E quando un tema diventa identitario:
- tutti hanno un’opinione,
- tutti giudicano,
- tutti hanno standard morali da applicare agli altri,
- e nessuno ha capito davvero un cazzo (lo possiamo dire, vero?).
Le persone non giudicano il tuo divorzio. Giudicano quello che immaginano significhi:
- sei instabile
- sei impulsivo
- sei narcisista
- hai scelto male
- non hai “tenuto duro”
- non hai fatto abbastanza terapia di coppia
- non hai letto i libri giusti
- eccetera eccetera
È una forma di narcisismo collettivo travestito da saggezza popolare.
Come GenX, consiglio di avere il coraggio che manca a molti: l’onestà.
Abbiamo vissuto abbastanza per capire che:
- le relazioni evolvono,
- gli individui cambiano,
- il matrimonio non è un oggetto sacro,
- la felicità non è un dovere,
- la sofferenza non è un valore.
E soprattutto:
La vita dopo il divorzio può essere migliore. Molto migliore.
Non perché ti separi. Ma perché finalmente ricominci a scegliere.
Non devi dimostrare niente. Cerca una consapevolezza tranquilla, persegui la resilienza senza fanfara. E ricorda: è meglio che i figli crescano in due case sane anziché in una sola, ipocrita.
In sintesi quindi lo stigma moderno cos’è davvero?
Un’aberrazione culturale.
Un mostriciattolo nato da:
- ignoranza emotiva,
- insicurezza personale,
- social che premiano i giudizi semplici,
- nostalgia di un passato che nessuno vorrebbe rivivere per davvero.
Il divorzio non è mai stato il problema.
Il problema è chi ha paura della libertà degli altri.
In 55 anni siamo passati dal “non puoi andartene” al “se te ne vai, sei sbagliato”.
La verità è che entrambe le posizioni sono idiote.
E che la strada giusta è sempre la stessa:
Scegliere la propria vita senza chiedere permesso a nessuno.
lo stigma non nasce dal divorzio.

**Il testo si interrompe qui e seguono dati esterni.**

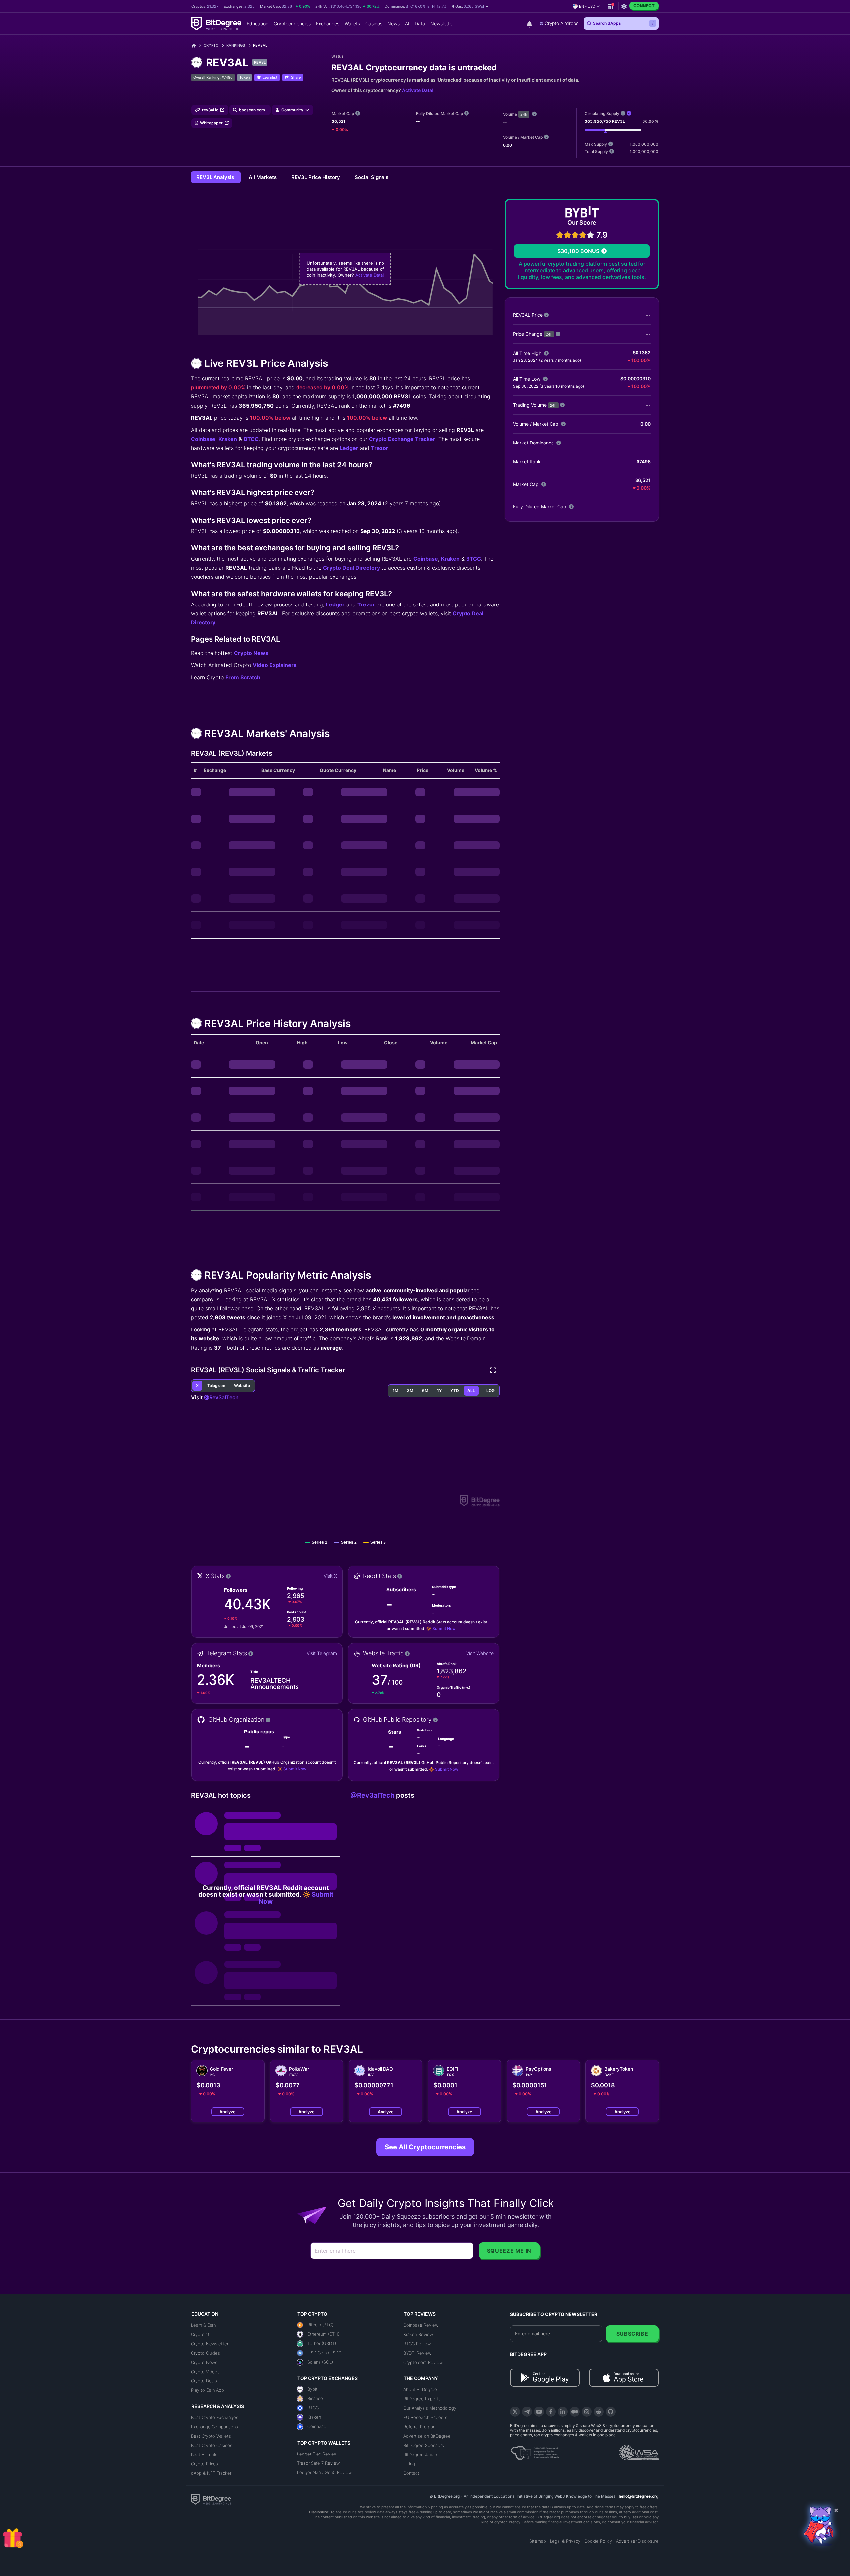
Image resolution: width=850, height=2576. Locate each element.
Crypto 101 (201, 2334)
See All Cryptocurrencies (425, 2147)
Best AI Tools (204, 2454)
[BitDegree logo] (211, 2498)
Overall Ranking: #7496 (213, 77)
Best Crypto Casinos (211, 2445)
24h (523, 114)
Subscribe (632, 2333)
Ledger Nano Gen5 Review (324, 2472)
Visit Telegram (322, 1653)
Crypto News (251, 653)
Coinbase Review (420, 2325)
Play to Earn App (207, 2390)
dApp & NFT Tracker (211, 2473)
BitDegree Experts (422, 2398)
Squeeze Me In (509, 2250)
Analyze (227, 2111)
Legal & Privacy (565, 2541)
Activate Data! (417, 90)
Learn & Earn (203, 2325)
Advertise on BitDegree (427, 2436)
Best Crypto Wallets (211, 2436)
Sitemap (537, 2541)
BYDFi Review (417, 2353)
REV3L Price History (316, 177)
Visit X (330, 1576)
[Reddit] (599, 2412)
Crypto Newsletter (209, 2343)
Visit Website (480, 1653)
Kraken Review (418, 2334)
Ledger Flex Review (317, 2453)
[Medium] (575, 2412)
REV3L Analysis (215, 177)
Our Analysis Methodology (429, 2408)
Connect (644, 5)
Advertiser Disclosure (637, 2541)
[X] (515, 2412)
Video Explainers (275, 665)
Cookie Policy (598, 2541)
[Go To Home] (196, 45)
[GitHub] (611, 2412)
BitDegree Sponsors (423, 2445)
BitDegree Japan (420, 2454)
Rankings (235, 45)
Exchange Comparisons (214, 2426)
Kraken (227, 439)
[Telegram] (527, 2412)
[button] (470, 6)
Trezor (379, 448)
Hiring (409, 2463)
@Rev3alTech (221, 1397)
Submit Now (444, 1628)
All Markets (263, 177)
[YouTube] (539, 2412)
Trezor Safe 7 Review (318, 2463)
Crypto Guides (205, 2353)
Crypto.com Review (423, 2362)
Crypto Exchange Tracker (402, 439)
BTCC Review (417, 2343)
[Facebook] (551, 2412)
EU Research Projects (425, 2417)
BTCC (251, 439)
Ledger (349, 448)
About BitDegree (420, 2389)
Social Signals (371, 177)
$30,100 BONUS (578, 251)
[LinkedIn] (563, 2412)
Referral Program (420, 2426)
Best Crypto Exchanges (214, 2417)
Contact (411, 2473)
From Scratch (242, 677)
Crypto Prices (204, 2463)
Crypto (211, 45)
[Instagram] (587, 2412)
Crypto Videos (205, 2371)
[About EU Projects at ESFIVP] (535, 2450)
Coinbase (203, 439)
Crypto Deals (204, 2380)
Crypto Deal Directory (351, 567)
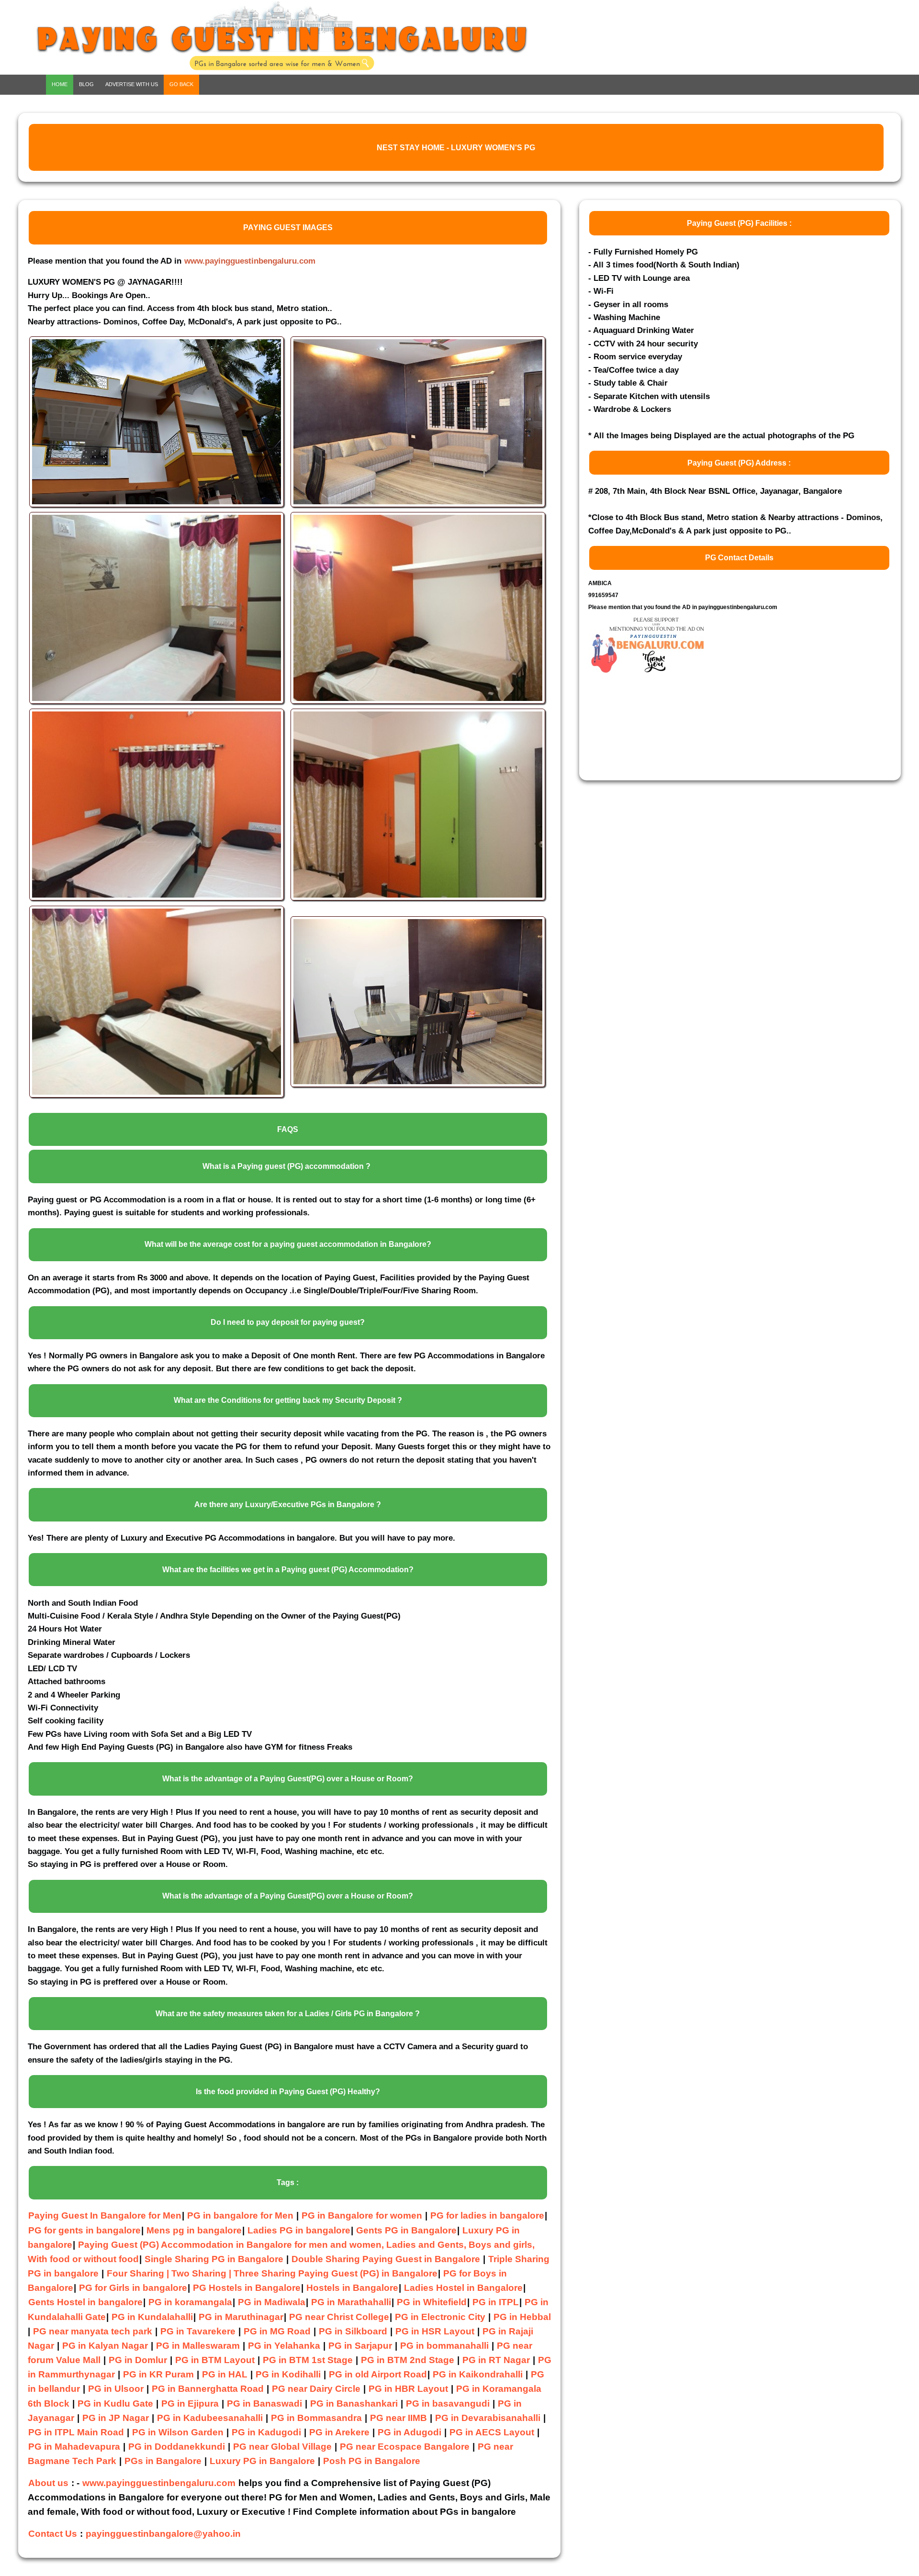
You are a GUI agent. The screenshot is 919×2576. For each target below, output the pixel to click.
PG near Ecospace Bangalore (405, 2447)
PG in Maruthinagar (241, 2317)
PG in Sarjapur (360, 2346)
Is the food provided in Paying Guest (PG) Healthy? (288, 2091)
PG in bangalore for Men (240, 2215)
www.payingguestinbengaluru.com (249, 261)
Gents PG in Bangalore (406, 2230)
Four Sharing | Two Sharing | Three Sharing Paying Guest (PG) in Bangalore (272, 2273)
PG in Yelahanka (284, 2346)
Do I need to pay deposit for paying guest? (288, 1322)
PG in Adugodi (409, 2432)
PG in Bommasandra (316, 2418)
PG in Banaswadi (264, 2403)
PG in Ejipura (190, 2403)
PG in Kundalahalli (152, 2317)
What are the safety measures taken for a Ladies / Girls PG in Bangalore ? (288, 2014)
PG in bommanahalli (444, 2346)
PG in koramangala (190, 2302)
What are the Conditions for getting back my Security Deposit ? (288, 1400)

Nasce dalla paura del cambiamento.
E oggi siamo in un momento storico dove:
- molti rimpiangono un ordine che non hanno mai vissuto davvero,
- i social amplificano giudizi semplificati,
- la nostalgia vende più della complessità,
- e l’insicurezza personale si traveste da moralismo.
Cinquantacinque anni dopo: l’unica cosa che conta
Il 1º dicembre 1970, l’Italia ha fatto qualcosa di rivoluzionario.
Non ha distrutto la famiglia. Non ha causato il caos morale. Non ha portato l’apocalisse.
Ha semplicemente detto: la sofferenza non è obbligatoria.
Cinquantacinque anni dopo, quella scelta resta l’unica sensata.
Perché il vero fallimento non è divorziare. Il vero fallimento è svegliarsi ogni giorno fingendo di essere felici. Insegnare ai figli che l’apparenza vale più della verità. Restare in una relazione morta per paura del giudizio di persone che non vivranno la tua vita al posto tuo.
Nel 1974, milioni di italiani – i tuoi nonni, i tuoi genitori – hanno votato per la libertà contro le profezie apocalittiche della Chiesa, della politica, dei moralisti di professione.
Nel 2025, tocca a te avere lo stesso coraggio.
Non devi spiegazioni a nessuno. Non devi dimostrare che “hai provato abbastanza”. Non devi giustificare la tua felicità.
La vita dopo il divorzio può essere migliore. Molto migliore.
Non perché il divorzio sia magico. Ma perché finalmente è la tua vita.
E se qualcuno ti dice ancora che “una volta i matrimoni duravano”, ricordagli questo:
Sì, duravano. Anche quando si stava malissimo. Anche quando i figli crescevano in case piene di silenzio e rancore. Anche quando uno dei due moriva dentro un po’ ogni giorno.
Io preferisco una felicità vera a un record di resistenza.
Buon 55º compleanno, Divorzio. L’Italia fece la scelta giusta allora. E continua a essere l’unica sensata anche oggi.